--- begin ---

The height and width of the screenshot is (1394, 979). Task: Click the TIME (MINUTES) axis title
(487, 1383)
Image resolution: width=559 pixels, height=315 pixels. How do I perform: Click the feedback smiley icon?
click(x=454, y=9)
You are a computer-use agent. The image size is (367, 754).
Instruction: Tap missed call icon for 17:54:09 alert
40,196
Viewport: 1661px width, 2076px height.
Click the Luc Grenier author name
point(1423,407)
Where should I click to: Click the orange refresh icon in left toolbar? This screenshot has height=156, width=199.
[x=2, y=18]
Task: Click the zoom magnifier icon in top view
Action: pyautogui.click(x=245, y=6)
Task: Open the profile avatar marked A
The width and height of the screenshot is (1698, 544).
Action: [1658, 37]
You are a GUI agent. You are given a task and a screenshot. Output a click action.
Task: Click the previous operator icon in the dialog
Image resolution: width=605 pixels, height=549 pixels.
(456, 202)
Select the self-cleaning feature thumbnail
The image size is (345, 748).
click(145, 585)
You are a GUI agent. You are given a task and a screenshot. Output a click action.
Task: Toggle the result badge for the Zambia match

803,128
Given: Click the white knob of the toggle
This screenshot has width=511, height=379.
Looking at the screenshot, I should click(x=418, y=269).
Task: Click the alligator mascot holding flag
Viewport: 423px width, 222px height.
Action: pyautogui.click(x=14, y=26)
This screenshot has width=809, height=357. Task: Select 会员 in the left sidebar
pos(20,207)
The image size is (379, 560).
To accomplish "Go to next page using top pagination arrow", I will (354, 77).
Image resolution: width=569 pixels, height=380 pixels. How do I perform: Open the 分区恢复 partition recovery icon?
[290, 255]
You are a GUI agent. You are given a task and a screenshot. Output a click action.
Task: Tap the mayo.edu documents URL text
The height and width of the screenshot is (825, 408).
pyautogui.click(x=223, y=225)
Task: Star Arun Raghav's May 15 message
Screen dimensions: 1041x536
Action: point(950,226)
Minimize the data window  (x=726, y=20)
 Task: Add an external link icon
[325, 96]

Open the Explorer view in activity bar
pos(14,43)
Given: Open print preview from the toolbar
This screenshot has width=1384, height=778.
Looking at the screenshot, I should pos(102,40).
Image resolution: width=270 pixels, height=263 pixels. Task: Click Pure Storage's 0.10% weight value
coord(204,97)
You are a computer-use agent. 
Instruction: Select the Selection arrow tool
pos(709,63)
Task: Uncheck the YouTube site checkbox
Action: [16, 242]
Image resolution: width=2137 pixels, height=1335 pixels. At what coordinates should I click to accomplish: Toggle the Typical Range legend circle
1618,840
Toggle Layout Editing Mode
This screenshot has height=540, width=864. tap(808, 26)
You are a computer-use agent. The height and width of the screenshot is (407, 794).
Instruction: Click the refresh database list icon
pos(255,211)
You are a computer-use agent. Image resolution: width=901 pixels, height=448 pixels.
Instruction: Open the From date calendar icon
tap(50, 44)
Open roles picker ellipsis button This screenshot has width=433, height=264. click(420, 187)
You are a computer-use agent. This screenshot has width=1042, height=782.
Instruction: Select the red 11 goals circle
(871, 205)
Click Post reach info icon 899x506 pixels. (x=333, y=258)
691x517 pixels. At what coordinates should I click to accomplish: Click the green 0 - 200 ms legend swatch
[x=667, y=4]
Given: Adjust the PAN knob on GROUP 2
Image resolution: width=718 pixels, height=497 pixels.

--- end ---

STATED PROBLEM
Return every line of the material above word for word, with nothing added or left out.

RESULT BELOW
The height and width of the screenshot is (1394, 979). Task: Click the TIME (MINUTES) axis title
(487, 1383)
Image resolution: width=559 pixels, height=315 pixels. How do I perform: Click the feedback smiley icon?
click(x=454, y=9)
You are a computer-use agent. The image size is (367, 754).
Instruction: Tap missed call icon for 17:54:09 alert
40,196
Viewport: 1661px width, 2076px height.
Click the Luc Grenier author name
point(1423,407)
Where should I click to: Click the orange refresh icon in left toolbar? This screenshot has height=156, width=199.
[x=2, y=18]
Task: Click the zoom magnifier icon in top view
Action: pyautogui.click(x=245, y=6)
Task: Open the profile avatar marked A
The width and height of the screenshot is (1698, 544).
Action: [1658, 37]
You are a GUI agent. You are given a task and a screenshot. Output a click action.
Task: Click the previous operator icon in the dialog
Image resolution: width=605 pixels, height=549 pixels.
(456, 202)
Select the self-cleaning feature thumbnail
The image size is (345, 748).
click(145, 585)
You are a GUI agent. You are given a task and a screenshot. Output a click action.
Task: Toggle the result badge for the Zambia match

803,128
Given: Click the white knob of the toggle
This screenshot has width=511, height=379.
Looking at the screenshot, I should click(x=418, y=269).
Task: Click the alligator mascot holding flag
Viewport: 423px width, 222px height.
Action: pyautogui.click(x=14, y=26)
This screenshot has width=809, height=357. Task: Select 会员 in the left sidebar
pos(20,207)
The image size is (379, 560).
To accomplish "Go to next page using top pagination arrow", I will (354, 77).
Image resolution: width=569 pixels, height=380 pixels. How do I perform: Open the 分区恢复 partition recovery icon?
[290, 255]
You are a GUI agent. You are given a task and a screenshot. Output a click action.
Task: Tap the mayo.edu documents URL text
The height and width of the screenshot is (825, 408).
pyautogui.click(x=223, y=225)
Task: Star Arun Raghav's May 15 message
Screen dimensions: 1041x536
Action: point(950,226)
Minimize the data window  (x=726, y=20)
 Task: Add an external link icon
[325, 96]

Open the Explorer view in activity bar
pos(14,43)
Given: Open print preview from the toolbar
This screenshot has width=1384, height=778.
Looking at the screenshot, I should pos(102,40).
Image resolution: width=270 pixels, height=263 pixels. Task: Click Pure Storage's 0.10% weight value
coord(204,97)
You are a computer-use agent. 
Instruction: Select the Selection arrow tool
pos(709,63)
Task: Uncheck the YouTube site checkbox
Action: [16, 242]
Image resolution: width=2137 pixels, height=1335 pixels. At what coordinates should I click to accomplish: Toggle the Typical Range legend circle
1618,840
Toggle Layout Editing Mode
This screenshot has height=540, width=864. tap(808, 26)
You are a computer-use agent. The height and width of the screenshot is (407, 794).
Instruction: Click the refresh database list icon
pos(255,211)
You are a computer-use agent. Image resolution: width=901 pixels, height=448 pixels.
Instruction: Open the From date calendar icon
tap(50, 44)
Open roles picker ellipsis button This screenshot has width=433, height=264. click(420, 187)
You are a computer-use agent. This screenshot has width=1042, height=782.
Instruction: Select the red 11 goals circle
(871, 205)
Click Post reach info icon 899x506 pixels. (x=333, y=258)
691x517 pixels. At what coordinates should I click to accomplish: Click the green 0 - 200 ms legend swatch
[x=667, y=4]
Given: Adjust the PAN knob on GROUP 2
Image resolution: width=718 pixels, height=497 pixels.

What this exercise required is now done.